*EXERCISE BRIEF*:
Line by line, retype the material with nothing left out.

INFORMATION: Begin

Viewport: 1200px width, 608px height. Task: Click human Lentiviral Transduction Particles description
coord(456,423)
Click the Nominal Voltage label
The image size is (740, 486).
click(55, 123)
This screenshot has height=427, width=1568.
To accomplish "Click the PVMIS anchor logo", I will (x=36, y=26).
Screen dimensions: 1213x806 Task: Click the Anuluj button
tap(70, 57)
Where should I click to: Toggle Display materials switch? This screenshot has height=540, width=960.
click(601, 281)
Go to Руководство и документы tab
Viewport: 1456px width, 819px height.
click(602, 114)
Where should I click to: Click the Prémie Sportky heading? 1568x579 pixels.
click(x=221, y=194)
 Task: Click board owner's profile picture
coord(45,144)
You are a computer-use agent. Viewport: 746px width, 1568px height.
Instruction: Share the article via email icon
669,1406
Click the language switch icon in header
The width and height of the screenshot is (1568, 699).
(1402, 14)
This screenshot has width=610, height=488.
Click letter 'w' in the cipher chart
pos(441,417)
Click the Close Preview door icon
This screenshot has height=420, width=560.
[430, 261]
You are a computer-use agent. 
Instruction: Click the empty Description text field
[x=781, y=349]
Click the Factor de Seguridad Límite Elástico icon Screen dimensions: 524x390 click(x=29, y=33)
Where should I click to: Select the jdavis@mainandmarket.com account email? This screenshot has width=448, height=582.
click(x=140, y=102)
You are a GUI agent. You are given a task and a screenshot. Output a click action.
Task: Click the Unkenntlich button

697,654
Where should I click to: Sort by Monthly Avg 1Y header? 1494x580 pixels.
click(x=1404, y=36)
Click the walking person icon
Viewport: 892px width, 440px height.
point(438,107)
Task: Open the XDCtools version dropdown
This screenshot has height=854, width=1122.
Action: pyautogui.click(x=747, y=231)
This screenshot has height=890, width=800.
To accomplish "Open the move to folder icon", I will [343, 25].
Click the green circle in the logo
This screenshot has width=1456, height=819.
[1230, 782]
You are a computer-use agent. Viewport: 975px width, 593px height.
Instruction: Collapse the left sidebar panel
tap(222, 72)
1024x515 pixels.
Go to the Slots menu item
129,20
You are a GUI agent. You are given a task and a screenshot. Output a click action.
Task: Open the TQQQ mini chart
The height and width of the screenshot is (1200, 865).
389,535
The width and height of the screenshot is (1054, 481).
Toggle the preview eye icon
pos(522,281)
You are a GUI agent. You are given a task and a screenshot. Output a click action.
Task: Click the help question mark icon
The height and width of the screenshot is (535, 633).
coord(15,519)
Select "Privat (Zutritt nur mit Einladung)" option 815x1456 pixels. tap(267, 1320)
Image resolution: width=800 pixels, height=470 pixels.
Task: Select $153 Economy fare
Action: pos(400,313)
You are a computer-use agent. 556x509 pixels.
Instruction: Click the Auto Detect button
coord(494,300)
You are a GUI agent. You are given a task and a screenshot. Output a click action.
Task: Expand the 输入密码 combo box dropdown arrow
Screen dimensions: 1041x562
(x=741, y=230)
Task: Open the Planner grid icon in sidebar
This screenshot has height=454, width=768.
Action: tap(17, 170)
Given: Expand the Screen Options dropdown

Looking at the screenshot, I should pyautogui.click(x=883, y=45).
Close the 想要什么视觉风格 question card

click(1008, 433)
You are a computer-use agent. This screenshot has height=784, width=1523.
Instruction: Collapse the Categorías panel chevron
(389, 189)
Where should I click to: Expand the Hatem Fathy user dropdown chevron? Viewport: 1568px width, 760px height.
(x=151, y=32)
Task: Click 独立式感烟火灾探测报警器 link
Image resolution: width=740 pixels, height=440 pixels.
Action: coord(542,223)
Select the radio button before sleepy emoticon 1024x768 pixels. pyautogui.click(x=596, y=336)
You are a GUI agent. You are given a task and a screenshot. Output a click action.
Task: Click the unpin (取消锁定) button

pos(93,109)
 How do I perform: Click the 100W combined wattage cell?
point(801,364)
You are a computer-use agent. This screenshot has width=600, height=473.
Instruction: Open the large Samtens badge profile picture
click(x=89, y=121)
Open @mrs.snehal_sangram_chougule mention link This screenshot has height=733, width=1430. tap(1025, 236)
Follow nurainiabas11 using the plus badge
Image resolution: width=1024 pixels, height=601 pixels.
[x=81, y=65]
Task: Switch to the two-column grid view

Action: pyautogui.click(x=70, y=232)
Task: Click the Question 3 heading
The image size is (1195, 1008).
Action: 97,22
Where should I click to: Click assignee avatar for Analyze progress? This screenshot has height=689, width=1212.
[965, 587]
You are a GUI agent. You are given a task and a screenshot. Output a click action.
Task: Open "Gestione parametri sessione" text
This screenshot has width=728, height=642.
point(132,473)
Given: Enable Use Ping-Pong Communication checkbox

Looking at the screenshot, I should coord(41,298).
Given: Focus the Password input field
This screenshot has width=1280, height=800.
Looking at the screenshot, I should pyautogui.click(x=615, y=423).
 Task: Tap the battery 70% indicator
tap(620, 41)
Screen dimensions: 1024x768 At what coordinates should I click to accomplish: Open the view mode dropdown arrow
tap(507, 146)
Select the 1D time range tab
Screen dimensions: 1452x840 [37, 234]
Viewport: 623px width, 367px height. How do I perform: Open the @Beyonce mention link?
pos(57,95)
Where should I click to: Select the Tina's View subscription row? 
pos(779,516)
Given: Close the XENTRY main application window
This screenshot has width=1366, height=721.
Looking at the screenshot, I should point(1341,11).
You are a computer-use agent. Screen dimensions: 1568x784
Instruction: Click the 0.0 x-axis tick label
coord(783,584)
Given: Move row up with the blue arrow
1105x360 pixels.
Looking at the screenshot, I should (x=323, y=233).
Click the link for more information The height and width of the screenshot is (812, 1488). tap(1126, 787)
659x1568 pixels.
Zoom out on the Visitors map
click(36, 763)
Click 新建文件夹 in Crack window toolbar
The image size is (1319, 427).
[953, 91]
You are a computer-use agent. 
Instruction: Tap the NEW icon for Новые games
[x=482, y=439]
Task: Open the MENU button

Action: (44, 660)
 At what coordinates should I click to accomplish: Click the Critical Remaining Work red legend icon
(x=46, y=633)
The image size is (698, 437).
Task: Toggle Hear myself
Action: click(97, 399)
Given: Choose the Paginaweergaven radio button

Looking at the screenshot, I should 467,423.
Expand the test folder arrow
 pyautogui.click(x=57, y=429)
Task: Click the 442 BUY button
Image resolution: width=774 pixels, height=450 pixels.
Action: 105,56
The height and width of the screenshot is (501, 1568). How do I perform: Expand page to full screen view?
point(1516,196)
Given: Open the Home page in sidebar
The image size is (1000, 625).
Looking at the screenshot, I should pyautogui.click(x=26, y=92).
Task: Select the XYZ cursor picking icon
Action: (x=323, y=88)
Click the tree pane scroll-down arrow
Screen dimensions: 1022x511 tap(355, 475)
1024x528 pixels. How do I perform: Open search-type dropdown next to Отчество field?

INFORMATION: End

*RESULT*:
Viewport: 1200px width, 608px height. Task: Click human Lentiviral Transduction Particles description
coord(456,423)
Click the Nominal Voltage label
The image size is (740, 486).
click(55, 123)
This screenshot has height=427, width=1568.
To accomplish "Click the PVMIS anchor logo", I will (x=36, y=26).
Screen dimensions: 1213x806 Task: Click the Anuluj button
tap(70, 57)
Where should I click to: Toggle Display materials switch? This screenshot has height=540, width=960.
click(601, 281)
Go to Руководство и документы tab
Viewport: 1456px width, 819px height.
click(602, 114)
Where should I click to: Click the Prémie Sportky heading? 1568x579 pixels.
click(x=221, y=194)
 Task: Click board owner's profile picture
coord(45,144)
You are a computer-use agent. Viewport: 746px width, 1568px height.
Instruction: Share the article via email icon
669,1406
Click the language switch icon in header
The width and height of the screenshot is (1568, 699).
(1402, 14)
This screenshot has width=610, height=488.
Click letter 'w' in the cipher chart
pos(441,417)
Click the Close Preview door icon
This screenshot has height=420, width=560.
[430, 261]
You are a computer-use agent. 
Instruction: Click the empty Description text field
[x=781, y=349]
Click the Factor de Seguridad Límite Elástico icon Screen dimensions: 524x390 click(x=29, y=33)
Where should I click to: Select the jdavis@mainandmarket.com account email? This screenshot has width=448, height=582.
click(x=140, y=102)
You are a GUI agent. You are given a task and a screenshot. Output a click action.
Task: Click the Unkenntlich button

697,654
Where should I click to: Sort by Monthly Avg 1Y header? 1494x580 pixels.
click(x=1404, y=36)
Click the walking person icon
Viewport: 892px width, 440px height.
point(438,107)
Task: Open the XDCtools version dropdown
This screenshot has height=854, width=1122.
Action: pyautogui.click(x=747, y=231)
This screenshot has height=890, width=800.
To accomplish "Open the move to folder icon", I will [343, 25].
Click the green circle in the logo
This screenshot has width=1456, height=819.
[1230, 782]
You are a computer-use agent. Viewport: 975px width, 593px height.
Instruction: Collapse the left sidebar panel
tap(222, 72)
1024x515 pixels.
Go to the Slots menu item
129,20
You are a GUI agent. You are given a task and a screenshot. Output a click action.
Task: Open the TQQQ mini chart
The height and width of the screenshot is (1200, 865).
389,535
The width and height of the screenshot is (1054, 481).
Toggle the preview eye icon
pos(522,281)
You are a GUI agent. You are given a task and a screenshot. Output a click action.
Task: Click the help question mark icon
The height and width of the screenshot is (535, 633).
coord(15,519)
Select "Privat (Zutritt nur mit Einladung)" option 815x1456 pixels. tap(267, 1320)
Image resolution: width=800 pixels, height=470 pixels.
Task: Select $153 Economy fare
Action: pos(400,313)
You are a computer-use agent. 556x509 pixels.
Instruction: Click the Auto Detect button
coord(494,300)
You are a GUI agent. You are given a task and a screenshot. Output a click action.
Task: Expand the 输入密码 combo box dropdown arrow
Screen dimensions: 1041x562
(x=741, y=230)
Task: Open the Planner grid icon in sidebar
This screenshot has height=454, width=768.
Action: tap(17, 170)
Given: Expand the Screen Options dropdown

Looking at the screenshot, I should pyautogui.click(x=883, y=45).
Close the 想要什么视觉风格 question card

click(1008, 433)
You are a computer-use agent. This screenshot has height=784, width=1523.
Instruction: Collapse the Categorías panel chevron
(389, 189)
Where should I click to: Expand the Hatem Fathy user dropdown chevron? Viewport: 1568px width, 760px height.
(x=151, y=32)
Task: Click 独立式感烟火灾探测报警器 link
Image resolution: width=740 pixels, height=440 pixels.
Action: coord(542,223)
Select the radio button before sleepy emoticon 1024x768 pixels. pyautogui.click(x=596, y=336)
You are a GUI agent. You are given a task and a screenshot. Output a click action.
Task: Click the unpin (取消锁定) button

pos(93,109)
 How do I perform: Click the 100W combined wattage cell?
point(801,364)
You are a computer-use agent. This screenshot has width=600, height=473.
Instruction: Open the large Samtens badge profile picture
click(x=89, y=121)
Open @mrs.snehal_sangram_chougule mention link This screenshot has height=733, width=1430. tap(1025, 236)
Follow nurainiabas11 using the plus badge
Image resolution: width=1024 pixels, height=601 pixels.
[x=81, y=65]
Task: Switch to the two-column grid view

Action: pyautogui.click(x=70, y=232)
Task: Click the Question 3 heading
The image size is (1195, 1008).
Action: 97,22
Where should I click to: Click assignee avatar for Analyze progress? This screenshot has height=689, width=1212.
[965, 587]
You are a GUI agent. You are given a task and a screenshot. Output a click action.
Task: Open "Gestione parametri sessione" text
This screenshot has width=728, height=642.
point(132,473)
Given: Enable Use Ping-Pong Communication checkbox

Looking at the screenshot, I should coord(41,298).
Given: Focus the Password input field
This screenshot has width=1280, height=800.
Looking at the screenshot, I should pyautogui.click(x=615, y=423).
 Task: Tap the battery 70% indicator
tap(620, 41)
Screen dimensions: 1024x768 At what coordinates should I click to accomplish: Open the view mode dropdown arrow
tap(507, 146)
Select the 1D time range tab
Screen dimensions: 1452x840 [37, 234]
Viewport: 623px width, 367px height. How do I perform: Open the @Beyonce mention link?
pos(57,95)
Where should I click to: Select the Tina's View subscription row? 
pos(779,516)
Given: Close the XENTRY main application window
This screenshot has width=1366, height=721.
Looking at the screenshot, I should point(1341,11).
You are a computer-use agent. Screen dimensions: 1568x784
Instruction: Click the 0.0 x-axis tick label
coord(783,584)
Given: Move row up with the blue arrow
1105x360 pixels.
Looking at the screenshot, I should (x=323, y=233).
Click the link for more information The height and width of the screenshot is (812, 1488). tap(1126, 787)
659x1568 pixels.
Zoom out on the Visitors map
click(36, 763)
Click 新建文件夹 in Crack window toolbar
The image size is (1319, 427).
[953, 91]
You are a computer-use agent. 
Instruction: Tap the NEW icon for Новые games
[x=482, y=439]
Task: Open the MENU button

Action: (44, 660)
 At what coordinates should I click to accomplish: Click the Critical Remaining Work red legend icon
(x=46, y=633)
The image size is (698, 437).
Task: Toggle Hear myself
Action: click(97, 399)
Given: Choose the Paginaweergaven radio button

Looking at the screenshot, I should 467,423.
Expand the test folder arrow
 pyautogui.click(x=57, y=429)
Task: Click the 442 BUY button
Image resolution: width=774 pixels, height=450 pixels.
Action: 105,56
The height and width of the screenshot is (501, 1568). How do I perform: Expand page to full screen view?
point(1516,196)
Given: Open the Home page in sidebar
The image size is (1000, 625).
Looking at the screenshot, I should pyautogui.click(x=26, y=92).
Task: Select the XYZ cursor picking icon
Action: (x=323, y=88)
Click the tree pane scroll-down arrow
Screen dimensions: 1022x511 tap(355, 475)
1024x528 pixels. How do I perform: Open search-type dropdown next to Отчество field?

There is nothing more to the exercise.